--- Work order ---
Below are some records. Repeat exactly the lines from the one containing "Inicial (750, 85)" through the final line.

*** Opening Exercise materials ***

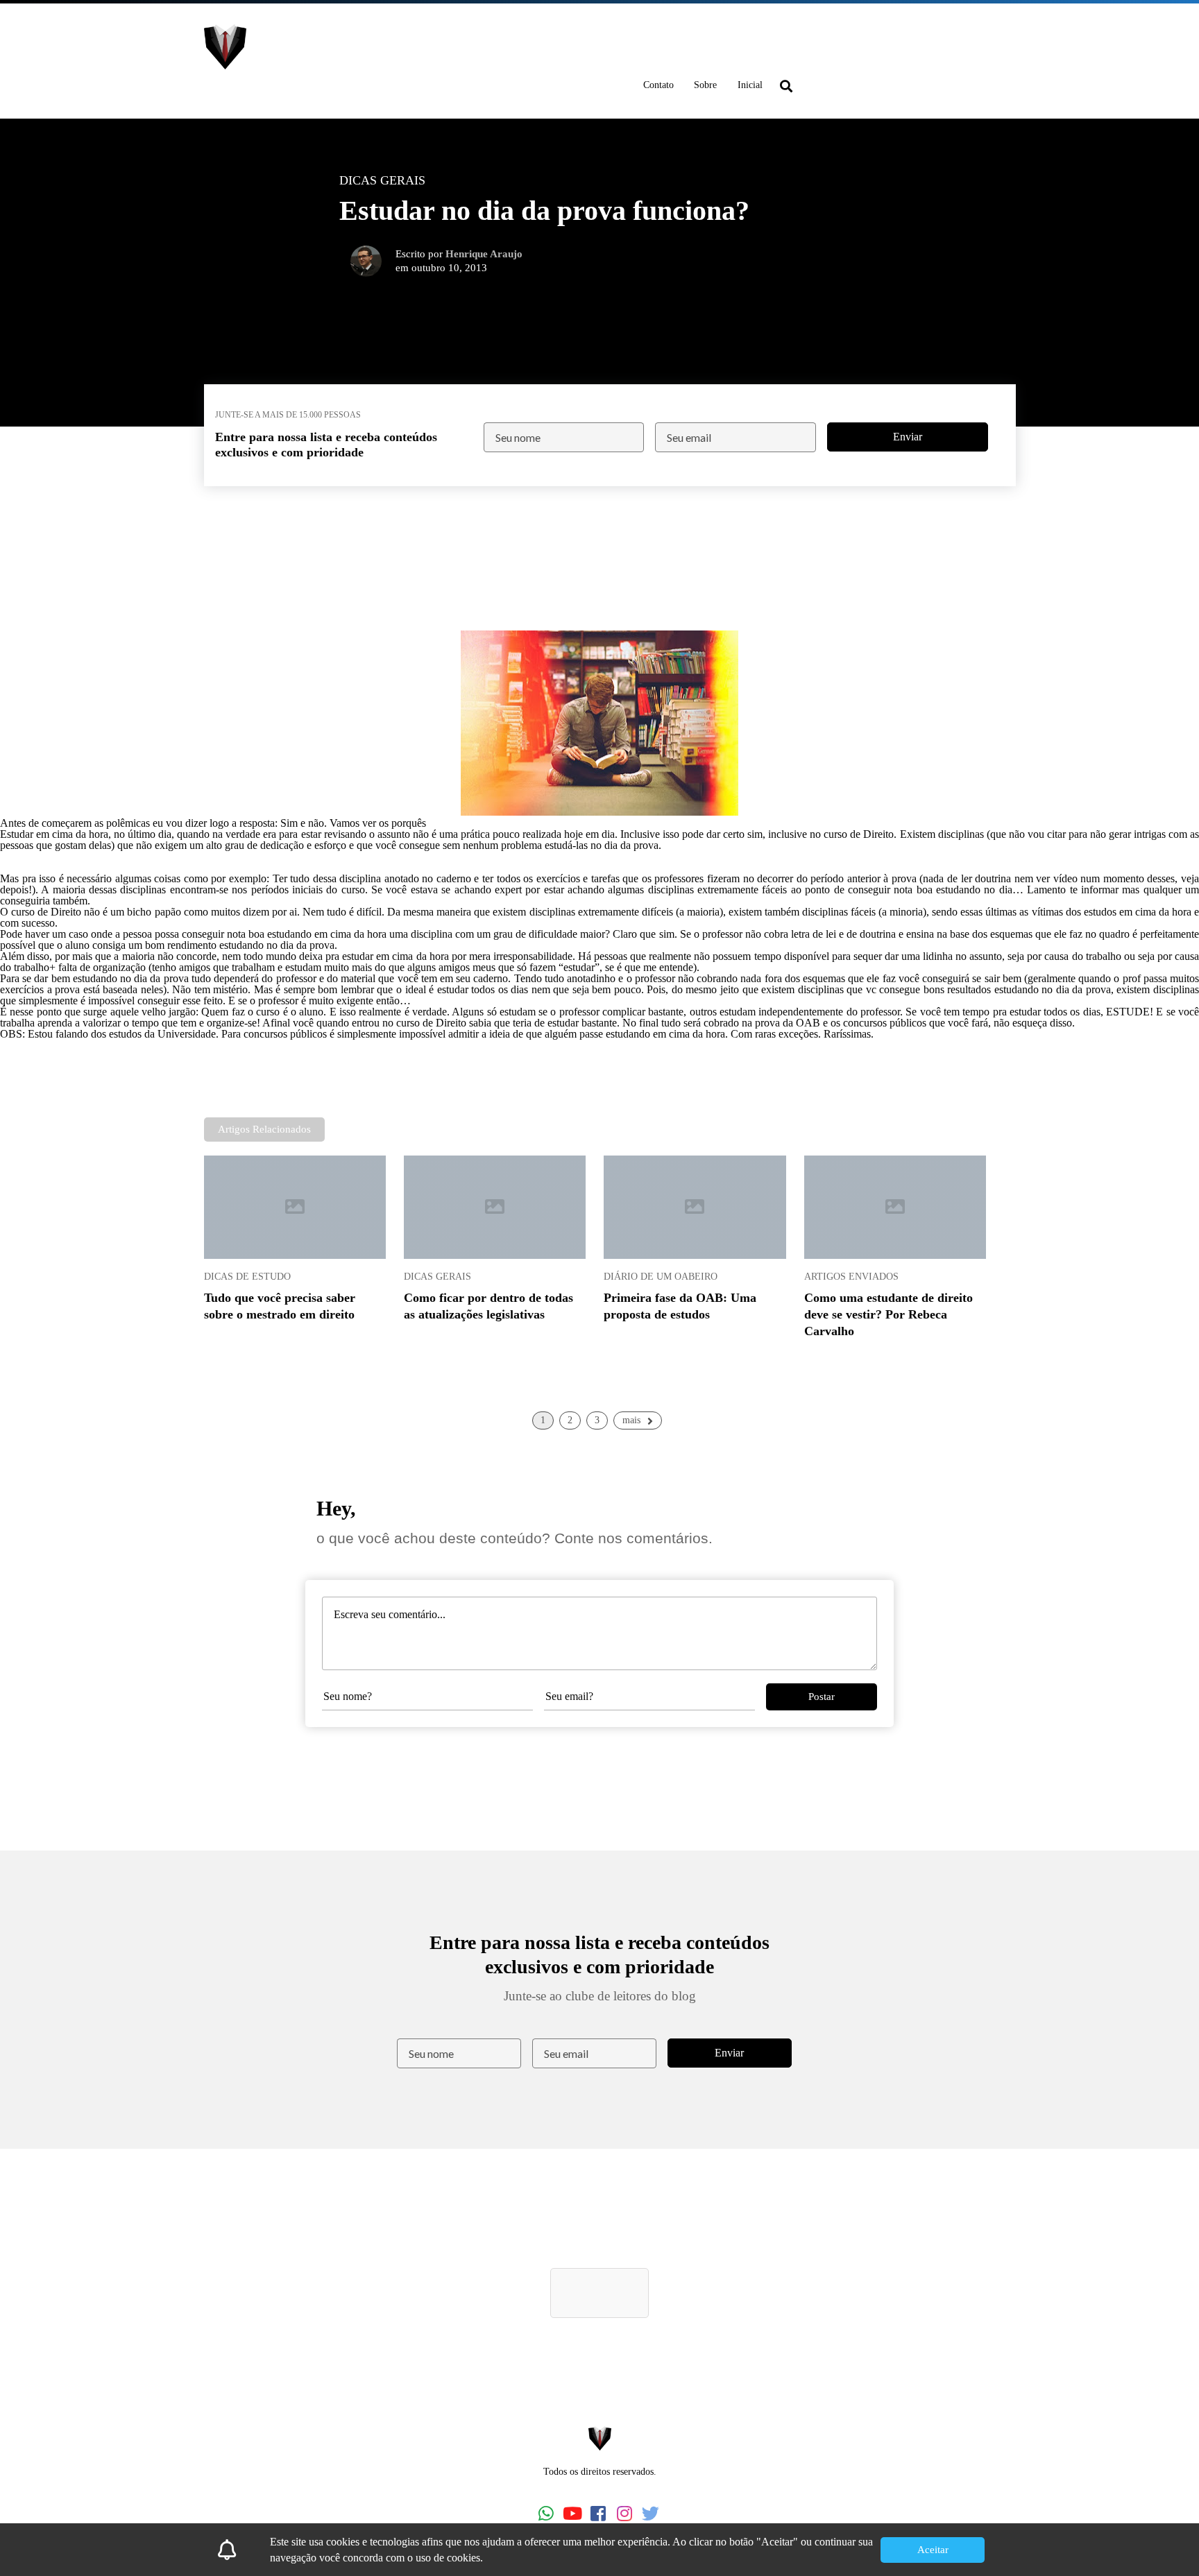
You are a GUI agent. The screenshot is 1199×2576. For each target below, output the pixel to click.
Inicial (750, 85)
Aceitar (933, 2549)
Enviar (907, 437)
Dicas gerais (437, 1276)
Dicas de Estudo (247, 1276)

*** Closing Exercise materials ***

--- Answer ---
Inicial (750, 85)
Aceitar (933, 2549)
Enviar (907, 437)
Dicas gerais (437, 1276)
Dicas de Estudo (247, 1276)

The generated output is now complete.